The clinical appearance of necrotizing disease is noticeably different than that of any other periodontal disease. NPD is painful infection, primarily involving the interdental and marginal gingiva. Is characterized by ulcerated and necrotic papillae and gingival margin. The necrotic areas of gingiva are covered by a yellowish white or grayish tissue slough which is termed pseudomembrane.
The necrotizing lesions develop rapidly and are painful. The first lesion often are seen interproximally in the mandibular anterior sextant but may occur in any interproximal papilla. It swell rapidly and develop a rounded contour. Oral odor ( bad breath ). The disease may be associated with excessive salivation.
Systemic signs & symptoms: Swelling of lymph nodes especially the submandibular and cervical lymph nodes. Fever and malaise.
Etiology: 1-Micro organism: associated with Treponema species, Selenomonas species, Fusobacterium species. 2-Predisposing factors for NPD: Systemic disease (HIV infection, leukemia,measles,chicken pox, TB,) Poor self care ( plaque biofilm control) Emotional stress. Inadequate sleep, fatigue. Alcohol use. Cigarette smoking. Poor nutrition. Preexisting gingivitis or tissue trauma. Young age ( 22 and 24 year)

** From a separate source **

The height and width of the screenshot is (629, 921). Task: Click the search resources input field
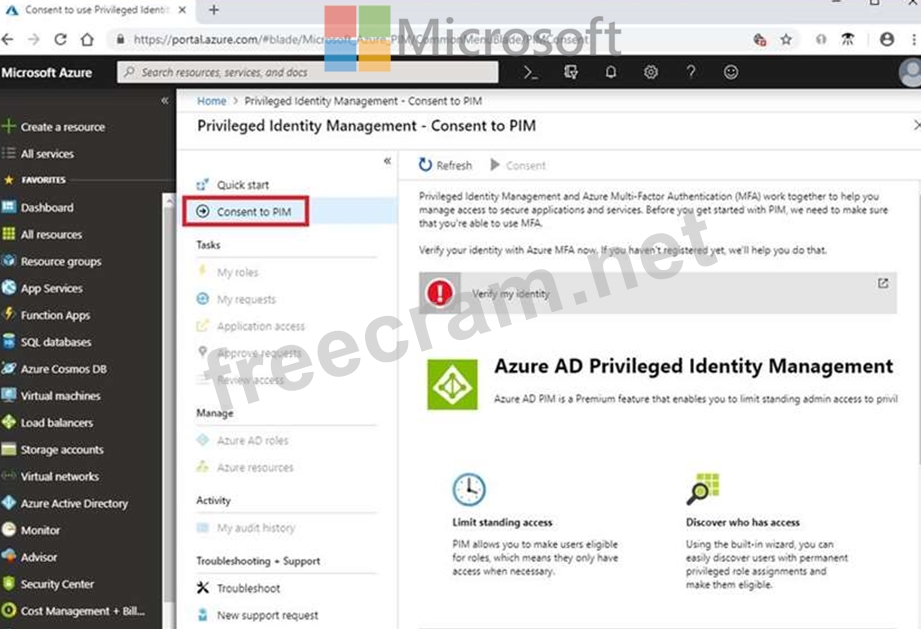pos(308,72)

Necrotizing Ulcerative Gingivitis ( NUG): Can be defined as tissue necrosis that is limited to the gingival tissue. Characteristics: (clinical signs) 1. Painful with ulceration. 2. Necrosis of interdental papilla ( cratered punched-out papilla) 3. Yellowish white or grayish tissue slough. 4. Spontaneous bleeding or with gentle touch. 5. Sudden onset. 6. Swelling and sloughing off of dead epithelial tissue from the gingiva.
Necrotizing ulcerative periodontitis (NUP): Can be defined as an infection characterized by necrosis of gingival tissue, periodontal ligament and alveolar bone. Same signs and symptoms of NUG Attachment loss.
Treatment : Is divided into 2 phases: 1. Acute. 2. Maintenance.
Acute phase: the goal of acute phase treatment is to eliminate disease activity & relieve pain and discomfort. 1. Periodontal instrumentation: ultrasonic may be preferable with minimal pressure against the tissue. 2. Patient self care instruction: tooth brushing should be avoided in areas of open wounds to promote wound healing. Twice daily rinsing with 0.12% chlorhexidine solution is very effective. 3. Adjunctive oxygen therapy : for the management of systemic manifestation (fever, swollen lymph nodes)
Maintenance ( pt education): Instruction should include proper nutrition, intake of fluids and smoking cessation.